Mike has gotten a few snaps as quarterback in the past, but taking on the starting quarterback role and calling the shots in the huddle will be his biggest test yet, and Mark is confident that his son is ready to tackle his new challenges head-on.
“My expectations for him are probably a lot higher than they are for a lot of the other kids, simply because he’s my son,” Mark said.
The transition from wide receiver to quarterback might appear harrowing to some, but the swap doesn’t seem to scare Mike. He learned all the offensive plays last year, so memorizing the playbook has become second nature to him.
With the playbook mastered, Mike just has to take his reps, learn the quarterback reads and familiarize himself with the elevated tempo and timing of the game.
“The coaching staff has done a great job trying to ease me – well, not ease me, but push me into this process,” Mike said.
The good thing is that Mike doesn’t have to take his cuts alone this season. In order for Mike to have success in his new role, he will to have to trust and connect with the experienced offensive line in front of him. Jackson-Milton returns four out of its five starting linemen from last season, and ironically, center Tom Phillips is Mike’s best friend. Since Mike will call the snaps from Phillips, he will make the perfect ally this season.
“This group’s been playing since fifth, sixth grade peewees – we’ve known each other that long,” Mike said. “We’ve all been buddies, and this is the first year we haven’t had a fight yet.”
Knock on wood. Locker room scuffles aside, though, Mike and Phillips have been playing football together since they were 8- years old, so they will have no problem staying on the same page Friday nights.
“Once you form that type of bond, things build from there, but I think that O-line in general is really going to help (Mike) because once he starts to see how things develop and he gets more time behind them, in turn I think they’re going to want to do more for him, too,” Mark said.
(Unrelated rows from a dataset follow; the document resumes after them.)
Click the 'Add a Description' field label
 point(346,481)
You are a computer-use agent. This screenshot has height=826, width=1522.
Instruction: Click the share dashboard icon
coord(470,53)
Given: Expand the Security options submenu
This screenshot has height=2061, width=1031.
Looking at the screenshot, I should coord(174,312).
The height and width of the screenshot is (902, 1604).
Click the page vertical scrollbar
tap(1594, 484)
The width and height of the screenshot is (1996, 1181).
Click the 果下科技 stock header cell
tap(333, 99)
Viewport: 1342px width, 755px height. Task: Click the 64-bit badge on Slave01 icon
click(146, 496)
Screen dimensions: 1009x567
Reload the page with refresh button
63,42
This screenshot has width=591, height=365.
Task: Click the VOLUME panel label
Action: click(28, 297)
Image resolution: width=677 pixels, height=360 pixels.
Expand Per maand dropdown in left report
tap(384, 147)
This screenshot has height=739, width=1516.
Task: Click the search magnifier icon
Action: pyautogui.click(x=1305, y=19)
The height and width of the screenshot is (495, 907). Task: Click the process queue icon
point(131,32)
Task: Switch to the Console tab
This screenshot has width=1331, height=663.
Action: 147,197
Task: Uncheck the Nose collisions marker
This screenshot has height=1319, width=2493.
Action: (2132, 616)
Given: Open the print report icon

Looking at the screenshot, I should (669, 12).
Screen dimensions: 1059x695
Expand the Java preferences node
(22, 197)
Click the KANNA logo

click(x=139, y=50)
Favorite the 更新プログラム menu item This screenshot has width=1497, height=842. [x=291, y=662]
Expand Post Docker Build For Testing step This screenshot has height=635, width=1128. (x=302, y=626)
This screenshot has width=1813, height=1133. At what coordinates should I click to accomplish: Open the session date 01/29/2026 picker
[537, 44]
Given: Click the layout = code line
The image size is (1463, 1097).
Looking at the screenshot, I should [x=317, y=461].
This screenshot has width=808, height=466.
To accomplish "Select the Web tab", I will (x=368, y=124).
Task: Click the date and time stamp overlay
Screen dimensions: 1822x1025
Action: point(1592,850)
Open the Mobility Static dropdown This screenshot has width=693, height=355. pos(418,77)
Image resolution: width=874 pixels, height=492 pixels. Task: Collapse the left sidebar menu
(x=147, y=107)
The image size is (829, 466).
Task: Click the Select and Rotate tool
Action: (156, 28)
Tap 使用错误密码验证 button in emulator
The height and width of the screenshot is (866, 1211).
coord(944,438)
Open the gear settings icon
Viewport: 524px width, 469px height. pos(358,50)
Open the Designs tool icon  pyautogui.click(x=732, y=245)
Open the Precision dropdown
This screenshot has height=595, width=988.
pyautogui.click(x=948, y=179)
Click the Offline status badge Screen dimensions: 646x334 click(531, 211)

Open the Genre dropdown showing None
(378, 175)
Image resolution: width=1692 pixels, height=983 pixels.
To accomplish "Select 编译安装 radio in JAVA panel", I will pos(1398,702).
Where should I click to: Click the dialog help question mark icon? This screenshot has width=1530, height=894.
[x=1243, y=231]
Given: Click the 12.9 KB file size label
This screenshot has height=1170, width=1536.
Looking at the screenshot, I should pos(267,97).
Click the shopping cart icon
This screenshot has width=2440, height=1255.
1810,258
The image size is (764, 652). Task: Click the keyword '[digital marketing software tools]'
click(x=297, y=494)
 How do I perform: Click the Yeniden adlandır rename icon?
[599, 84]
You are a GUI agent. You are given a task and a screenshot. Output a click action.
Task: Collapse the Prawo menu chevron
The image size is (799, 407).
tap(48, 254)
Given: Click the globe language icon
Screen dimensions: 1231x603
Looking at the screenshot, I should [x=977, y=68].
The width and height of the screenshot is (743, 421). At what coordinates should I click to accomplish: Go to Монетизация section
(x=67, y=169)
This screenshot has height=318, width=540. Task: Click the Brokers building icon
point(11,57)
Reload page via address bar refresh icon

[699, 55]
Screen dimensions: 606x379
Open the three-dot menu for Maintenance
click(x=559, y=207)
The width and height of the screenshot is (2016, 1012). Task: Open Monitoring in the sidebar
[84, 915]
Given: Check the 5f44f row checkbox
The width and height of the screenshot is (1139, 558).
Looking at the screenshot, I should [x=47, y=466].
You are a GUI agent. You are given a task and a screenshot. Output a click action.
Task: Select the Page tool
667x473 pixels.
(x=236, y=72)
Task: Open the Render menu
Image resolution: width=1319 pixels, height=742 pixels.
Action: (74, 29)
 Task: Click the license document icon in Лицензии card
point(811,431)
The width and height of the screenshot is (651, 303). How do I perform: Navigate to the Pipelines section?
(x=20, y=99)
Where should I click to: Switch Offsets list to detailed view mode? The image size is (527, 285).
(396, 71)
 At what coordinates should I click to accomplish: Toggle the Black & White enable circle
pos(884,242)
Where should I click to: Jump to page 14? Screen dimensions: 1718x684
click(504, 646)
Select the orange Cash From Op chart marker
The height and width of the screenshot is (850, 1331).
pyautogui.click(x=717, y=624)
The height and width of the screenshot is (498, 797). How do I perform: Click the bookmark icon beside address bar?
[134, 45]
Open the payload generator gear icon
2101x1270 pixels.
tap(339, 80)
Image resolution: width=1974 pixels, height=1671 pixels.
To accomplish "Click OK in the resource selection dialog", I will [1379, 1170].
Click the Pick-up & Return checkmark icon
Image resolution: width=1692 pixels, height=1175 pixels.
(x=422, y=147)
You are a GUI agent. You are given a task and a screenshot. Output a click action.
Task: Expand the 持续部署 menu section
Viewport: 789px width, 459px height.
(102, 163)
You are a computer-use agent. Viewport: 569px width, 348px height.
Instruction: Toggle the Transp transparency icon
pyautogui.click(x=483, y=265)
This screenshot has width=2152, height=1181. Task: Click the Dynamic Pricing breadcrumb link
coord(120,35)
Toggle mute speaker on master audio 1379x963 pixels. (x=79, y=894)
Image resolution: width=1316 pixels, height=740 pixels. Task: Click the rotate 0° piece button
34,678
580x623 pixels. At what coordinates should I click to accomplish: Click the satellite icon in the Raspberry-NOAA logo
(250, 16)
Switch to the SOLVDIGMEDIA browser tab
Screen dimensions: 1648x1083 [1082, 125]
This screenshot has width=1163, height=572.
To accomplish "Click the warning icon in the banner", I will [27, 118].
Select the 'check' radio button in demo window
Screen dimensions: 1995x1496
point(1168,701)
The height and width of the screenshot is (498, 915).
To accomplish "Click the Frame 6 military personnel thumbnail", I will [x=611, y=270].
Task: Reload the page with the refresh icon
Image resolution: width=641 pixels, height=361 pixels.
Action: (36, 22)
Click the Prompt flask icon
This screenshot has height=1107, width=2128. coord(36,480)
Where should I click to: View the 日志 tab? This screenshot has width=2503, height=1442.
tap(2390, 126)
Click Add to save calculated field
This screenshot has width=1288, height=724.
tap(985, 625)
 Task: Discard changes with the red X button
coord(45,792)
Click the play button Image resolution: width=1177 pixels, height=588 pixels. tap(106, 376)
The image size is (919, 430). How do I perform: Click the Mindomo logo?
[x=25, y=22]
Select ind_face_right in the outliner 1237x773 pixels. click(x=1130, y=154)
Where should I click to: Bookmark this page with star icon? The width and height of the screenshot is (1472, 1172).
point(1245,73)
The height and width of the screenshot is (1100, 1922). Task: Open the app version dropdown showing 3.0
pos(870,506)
Mark said last season a lot of relationships on the team seemed forced by the coaching staff, but this season is different. Collectively, the team is closer than last year’s squad. As the quarterback, Mike hopes to continue to unify the team into a close band of brothers.
“We had some prima donnas, and we don’t have that now,” Mark said. “This is about the best ‘team’ in terms of relationship that I’ve had since I’ve been here. Maybe a lot of that comes from my own personal relationship with my son, and they know that we love each other and I have no problem telling my team that I love them.”
Mike’s teammates will follow his leadership and steer him in the right direction this season, but his biggest supporter is obviously none other than his dad and coach.
“He’s always helped me be a better football player, being a better athlete,” Mike said. “Yeah it’s a little tougher, but it’s good at the end of the road. He’s really prepared me for this year, been waiting two years for the chance.”
Mark assures that Mike will be taking the snaps for Jackson-Milton this fall not because “his daddy is coach,” but because he worked hard, paid his dues and earned his role just like everybody else.
“My coaching staff has done a good job delineating the depth chart, and my boy has earned the right to play, and right now these kids are following him and his leadership. I couldn’t be prouder,” Mark said.
Assuming the role as quarterback, Mike has already emerged as a senior leader, and his men are prepared to follow his lead.